What you can prove is either $\displaystyle \lim_{x\rightarrow 0} -3x+ 7= 7$ or $\displaystyle \lim_{x\rightarrow -1} -3x+ 7= 10$. Is your problem either of those?
Yes indeed. There is a typo or something in your statement.
Let's make up something similar and go with that as an example.
$\displaystyle \lim_{x\to 2}[2x-7]=-3$
$\displaystyle |(2x-7)+3|=|2x-4|=2|x-2|<{\epsilon} \;\ if \;\ |x-2|<\frac{\epsilon}{2}, \;\ so \;\ {\delta}=\frac{\epsilon}{2}$
Here's another. I am just making an example up to illustrate to you as a tutorial. Hope it helps.

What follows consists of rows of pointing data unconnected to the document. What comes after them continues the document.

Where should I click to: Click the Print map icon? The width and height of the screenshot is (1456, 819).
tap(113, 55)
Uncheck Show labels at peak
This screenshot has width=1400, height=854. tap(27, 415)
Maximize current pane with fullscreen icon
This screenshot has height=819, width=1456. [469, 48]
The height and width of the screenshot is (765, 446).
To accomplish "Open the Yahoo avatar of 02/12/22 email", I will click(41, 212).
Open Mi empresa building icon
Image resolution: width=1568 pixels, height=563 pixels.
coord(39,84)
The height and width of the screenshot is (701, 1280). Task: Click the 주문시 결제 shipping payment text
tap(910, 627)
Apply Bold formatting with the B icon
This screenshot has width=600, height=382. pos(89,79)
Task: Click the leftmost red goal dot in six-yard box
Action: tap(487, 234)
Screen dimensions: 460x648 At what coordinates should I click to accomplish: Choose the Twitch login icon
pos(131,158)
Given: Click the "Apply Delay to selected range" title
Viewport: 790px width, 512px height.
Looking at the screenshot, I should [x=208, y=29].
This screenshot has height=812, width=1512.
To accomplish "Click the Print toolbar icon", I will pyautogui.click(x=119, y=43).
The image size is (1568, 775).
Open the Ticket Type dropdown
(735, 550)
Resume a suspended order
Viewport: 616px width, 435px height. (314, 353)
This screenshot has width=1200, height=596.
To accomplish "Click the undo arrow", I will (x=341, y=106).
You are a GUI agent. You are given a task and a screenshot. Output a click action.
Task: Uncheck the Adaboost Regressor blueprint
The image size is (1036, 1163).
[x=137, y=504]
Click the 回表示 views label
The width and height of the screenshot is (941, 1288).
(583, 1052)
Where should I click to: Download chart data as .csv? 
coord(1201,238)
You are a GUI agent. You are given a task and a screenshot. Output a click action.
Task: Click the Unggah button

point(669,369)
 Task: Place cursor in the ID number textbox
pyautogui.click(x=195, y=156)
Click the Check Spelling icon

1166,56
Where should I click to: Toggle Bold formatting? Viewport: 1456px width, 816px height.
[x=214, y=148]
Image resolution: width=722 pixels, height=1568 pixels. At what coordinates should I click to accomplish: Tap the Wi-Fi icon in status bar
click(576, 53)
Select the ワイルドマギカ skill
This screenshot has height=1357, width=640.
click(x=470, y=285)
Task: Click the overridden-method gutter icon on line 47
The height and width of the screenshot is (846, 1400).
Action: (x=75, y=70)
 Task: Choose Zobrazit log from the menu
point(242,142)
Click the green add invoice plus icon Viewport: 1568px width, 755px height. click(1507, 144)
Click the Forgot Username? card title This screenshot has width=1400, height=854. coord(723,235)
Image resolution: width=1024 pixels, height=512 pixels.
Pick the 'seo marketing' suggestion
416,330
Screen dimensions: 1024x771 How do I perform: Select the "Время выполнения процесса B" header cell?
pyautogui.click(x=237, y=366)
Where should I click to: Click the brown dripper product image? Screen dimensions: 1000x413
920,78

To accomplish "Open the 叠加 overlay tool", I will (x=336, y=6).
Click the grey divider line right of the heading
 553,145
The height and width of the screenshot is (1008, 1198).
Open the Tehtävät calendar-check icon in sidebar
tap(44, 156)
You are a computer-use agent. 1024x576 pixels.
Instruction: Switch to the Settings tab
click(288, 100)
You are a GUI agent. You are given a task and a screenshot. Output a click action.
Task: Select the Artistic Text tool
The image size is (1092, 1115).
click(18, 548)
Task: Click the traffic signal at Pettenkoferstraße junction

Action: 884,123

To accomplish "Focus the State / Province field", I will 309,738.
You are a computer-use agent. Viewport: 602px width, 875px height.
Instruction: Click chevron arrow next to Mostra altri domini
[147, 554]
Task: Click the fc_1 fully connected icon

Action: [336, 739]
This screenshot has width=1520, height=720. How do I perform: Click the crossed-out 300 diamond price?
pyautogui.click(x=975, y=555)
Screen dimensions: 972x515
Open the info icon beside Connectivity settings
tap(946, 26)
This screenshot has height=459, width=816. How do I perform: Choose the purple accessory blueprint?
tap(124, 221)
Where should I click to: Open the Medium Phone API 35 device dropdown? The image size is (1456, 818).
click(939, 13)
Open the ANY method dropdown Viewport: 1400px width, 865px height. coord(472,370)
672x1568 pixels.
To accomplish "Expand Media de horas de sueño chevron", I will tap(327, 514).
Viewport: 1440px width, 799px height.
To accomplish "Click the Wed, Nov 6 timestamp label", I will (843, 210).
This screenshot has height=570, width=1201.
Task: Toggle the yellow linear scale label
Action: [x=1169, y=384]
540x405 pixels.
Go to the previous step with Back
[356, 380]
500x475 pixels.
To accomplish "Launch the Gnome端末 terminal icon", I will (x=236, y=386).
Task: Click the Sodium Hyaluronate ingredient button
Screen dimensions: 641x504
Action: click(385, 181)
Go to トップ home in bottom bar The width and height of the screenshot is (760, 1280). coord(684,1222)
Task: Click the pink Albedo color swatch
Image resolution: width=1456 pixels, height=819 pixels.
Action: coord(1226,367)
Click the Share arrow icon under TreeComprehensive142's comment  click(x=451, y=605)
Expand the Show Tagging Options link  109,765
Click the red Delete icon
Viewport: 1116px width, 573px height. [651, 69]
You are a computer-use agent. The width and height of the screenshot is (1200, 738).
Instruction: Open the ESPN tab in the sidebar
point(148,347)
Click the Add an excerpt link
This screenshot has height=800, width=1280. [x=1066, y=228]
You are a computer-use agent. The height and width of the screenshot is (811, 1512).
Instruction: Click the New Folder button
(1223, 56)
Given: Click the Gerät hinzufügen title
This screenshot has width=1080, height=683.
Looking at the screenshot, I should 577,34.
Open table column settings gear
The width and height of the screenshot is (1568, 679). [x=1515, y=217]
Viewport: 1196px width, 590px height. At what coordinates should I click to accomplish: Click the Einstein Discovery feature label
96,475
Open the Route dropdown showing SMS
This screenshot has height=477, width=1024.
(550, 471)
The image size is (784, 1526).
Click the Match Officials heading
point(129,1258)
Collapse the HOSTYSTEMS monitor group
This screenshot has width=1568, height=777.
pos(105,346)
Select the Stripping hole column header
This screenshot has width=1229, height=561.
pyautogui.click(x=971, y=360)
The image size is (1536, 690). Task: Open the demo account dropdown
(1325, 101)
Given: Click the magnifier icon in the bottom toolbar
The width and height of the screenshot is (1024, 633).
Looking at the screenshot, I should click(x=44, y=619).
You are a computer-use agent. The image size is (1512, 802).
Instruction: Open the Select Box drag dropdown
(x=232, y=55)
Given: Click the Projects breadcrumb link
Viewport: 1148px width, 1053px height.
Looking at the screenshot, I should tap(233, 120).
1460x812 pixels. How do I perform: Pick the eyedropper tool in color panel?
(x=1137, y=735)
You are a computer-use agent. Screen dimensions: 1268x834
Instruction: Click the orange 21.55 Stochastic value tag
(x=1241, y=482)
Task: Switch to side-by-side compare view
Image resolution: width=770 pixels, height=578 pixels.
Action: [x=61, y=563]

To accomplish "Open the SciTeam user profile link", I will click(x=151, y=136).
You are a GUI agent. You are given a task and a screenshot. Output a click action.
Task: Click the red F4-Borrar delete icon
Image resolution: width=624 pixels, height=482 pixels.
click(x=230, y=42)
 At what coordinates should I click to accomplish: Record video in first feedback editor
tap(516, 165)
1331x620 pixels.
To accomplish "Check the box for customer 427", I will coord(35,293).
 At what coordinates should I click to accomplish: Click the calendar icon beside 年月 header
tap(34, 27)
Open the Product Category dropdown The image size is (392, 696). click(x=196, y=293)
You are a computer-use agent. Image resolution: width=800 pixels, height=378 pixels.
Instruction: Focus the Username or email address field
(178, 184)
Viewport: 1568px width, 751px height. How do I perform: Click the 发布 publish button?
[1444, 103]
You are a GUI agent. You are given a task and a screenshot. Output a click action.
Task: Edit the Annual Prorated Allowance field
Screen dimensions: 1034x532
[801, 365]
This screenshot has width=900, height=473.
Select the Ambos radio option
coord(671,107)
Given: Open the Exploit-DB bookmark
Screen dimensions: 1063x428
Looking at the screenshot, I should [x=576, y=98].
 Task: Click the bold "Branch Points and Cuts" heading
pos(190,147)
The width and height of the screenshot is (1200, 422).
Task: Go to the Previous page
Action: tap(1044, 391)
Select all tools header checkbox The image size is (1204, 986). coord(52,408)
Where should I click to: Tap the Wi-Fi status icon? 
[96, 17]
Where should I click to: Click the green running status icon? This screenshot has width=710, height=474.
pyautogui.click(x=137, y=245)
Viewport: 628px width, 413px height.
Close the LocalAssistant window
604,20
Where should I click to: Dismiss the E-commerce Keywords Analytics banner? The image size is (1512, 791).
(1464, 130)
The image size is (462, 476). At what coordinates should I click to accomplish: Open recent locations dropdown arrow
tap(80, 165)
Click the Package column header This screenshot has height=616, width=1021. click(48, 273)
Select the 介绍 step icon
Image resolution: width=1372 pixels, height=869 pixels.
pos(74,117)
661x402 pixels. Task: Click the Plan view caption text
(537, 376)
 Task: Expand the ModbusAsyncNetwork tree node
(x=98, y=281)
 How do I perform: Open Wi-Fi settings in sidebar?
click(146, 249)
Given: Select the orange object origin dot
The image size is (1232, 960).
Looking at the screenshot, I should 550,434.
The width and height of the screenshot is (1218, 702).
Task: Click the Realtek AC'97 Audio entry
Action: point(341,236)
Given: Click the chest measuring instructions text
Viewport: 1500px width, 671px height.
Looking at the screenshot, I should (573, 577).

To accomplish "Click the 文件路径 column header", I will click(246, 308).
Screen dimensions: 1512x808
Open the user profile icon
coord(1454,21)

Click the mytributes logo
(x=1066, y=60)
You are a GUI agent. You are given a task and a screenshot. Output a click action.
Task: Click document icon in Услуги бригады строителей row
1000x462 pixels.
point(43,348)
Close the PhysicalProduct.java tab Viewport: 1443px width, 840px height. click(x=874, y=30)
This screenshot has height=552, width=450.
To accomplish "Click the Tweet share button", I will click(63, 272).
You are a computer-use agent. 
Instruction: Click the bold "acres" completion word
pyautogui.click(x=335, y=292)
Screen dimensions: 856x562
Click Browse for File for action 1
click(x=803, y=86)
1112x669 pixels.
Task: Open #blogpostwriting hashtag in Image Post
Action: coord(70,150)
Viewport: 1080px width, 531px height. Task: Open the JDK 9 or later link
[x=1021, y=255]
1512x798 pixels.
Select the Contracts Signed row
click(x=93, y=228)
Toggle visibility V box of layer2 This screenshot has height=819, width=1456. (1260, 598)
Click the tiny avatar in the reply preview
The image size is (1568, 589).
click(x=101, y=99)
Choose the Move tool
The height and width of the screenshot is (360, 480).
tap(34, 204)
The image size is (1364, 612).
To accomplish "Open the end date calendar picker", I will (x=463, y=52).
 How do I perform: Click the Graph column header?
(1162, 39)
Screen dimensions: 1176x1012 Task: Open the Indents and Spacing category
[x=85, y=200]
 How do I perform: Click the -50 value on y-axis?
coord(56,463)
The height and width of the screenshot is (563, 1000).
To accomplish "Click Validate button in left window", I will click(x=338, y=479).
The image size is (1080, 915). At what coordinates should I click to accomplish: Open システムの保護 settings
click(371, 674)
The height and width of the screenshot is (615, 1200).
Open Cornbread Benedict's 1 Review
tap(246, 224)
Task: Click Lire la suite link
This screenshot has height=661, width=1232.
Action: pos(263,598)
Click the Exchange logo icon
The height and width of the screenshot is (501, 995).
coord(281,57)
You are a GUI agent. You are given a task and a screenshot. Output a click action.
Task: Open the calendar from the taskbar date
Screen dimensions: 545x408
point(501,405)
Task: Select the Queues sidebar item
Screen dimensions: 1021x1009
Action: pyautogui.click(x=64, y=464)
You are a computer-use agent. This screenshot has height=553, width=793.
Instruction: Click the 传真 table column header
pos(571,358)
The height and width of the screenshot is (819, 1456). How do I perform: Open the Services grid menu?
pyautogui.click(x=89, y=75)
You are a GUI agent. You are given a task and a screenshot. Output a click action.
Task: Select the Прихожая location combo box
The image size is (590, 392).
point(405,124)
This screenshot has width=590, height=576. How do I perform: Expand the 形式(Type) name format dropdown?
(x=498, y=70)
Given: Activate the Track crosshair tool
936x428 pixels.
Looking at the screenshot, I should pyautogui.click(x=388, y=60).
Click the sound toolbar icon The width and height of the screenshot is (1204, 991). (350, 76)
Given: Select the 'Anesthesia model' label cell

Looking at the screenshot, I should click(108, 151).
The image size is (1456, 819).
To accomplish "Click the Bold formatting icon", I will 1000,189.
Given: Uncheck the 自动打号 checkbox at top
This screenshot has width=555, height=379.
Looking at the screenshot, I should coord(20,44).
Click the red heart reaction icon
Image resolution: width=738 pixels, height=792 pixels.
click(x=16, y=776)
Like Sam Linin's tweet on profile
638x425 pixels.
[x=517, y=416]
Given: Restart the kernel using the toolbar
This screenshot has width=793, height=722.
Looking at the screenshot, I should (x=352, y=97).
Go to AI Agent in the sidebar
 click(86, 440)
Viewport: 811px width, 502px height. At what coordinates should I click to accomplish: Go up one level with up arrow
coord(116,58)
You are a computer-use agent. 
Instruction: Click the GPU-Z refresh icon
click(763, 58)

$\displaystyle \lim_{x\to 4}\sqrt{x}=2$
$\displaystyle |\sqrt{x}-2|=\left|\frac{\sqrt{x}-2}{1}\cdot\frac{\sqrt{x}+2}{\sqrt{x}+2}\right|=\fr ac{|x-4|}{\sqrt{x}+2}$
Now, if we pull the reins back on delta and restrict it so that $\displaystyle {\delta}\leq 4$, then:
$\displaystyle |x-4|<4$
$\displaystyle 0<x<8$
$\displaystyle 0<x<\sqrt{8}$
$\displaystyle 2<\sqrt{x}+2<\sqrt{8}+2$
$\displaystyle \frac{1}{2}>\frac{1}{\sqrt{x}+2}>\frac{1}{\sqrt{8} +2}$
$\displaystyle \frac{1}{\sqrt{x}+2}<\frac{1}{2}$
$\displaystyle \frac{|x-4|}{\sqrt{x}+2}\leq \frac{1}{2}|x-4|$
Therefore, thus, and all that:
$\displaystyle |\sqrt{x}-2|<{\epsilon} \;\ if \;\ \frac{1}{2}|x-4|<{\epsilon}, \;\ or \;\ if \;\ |x-4|<2{\epsilon}, \;\ so \;\ {\delta}=min(2{\epsilon},4)$
There.....does that help finish the one you have assuming you fix the typo or what not?.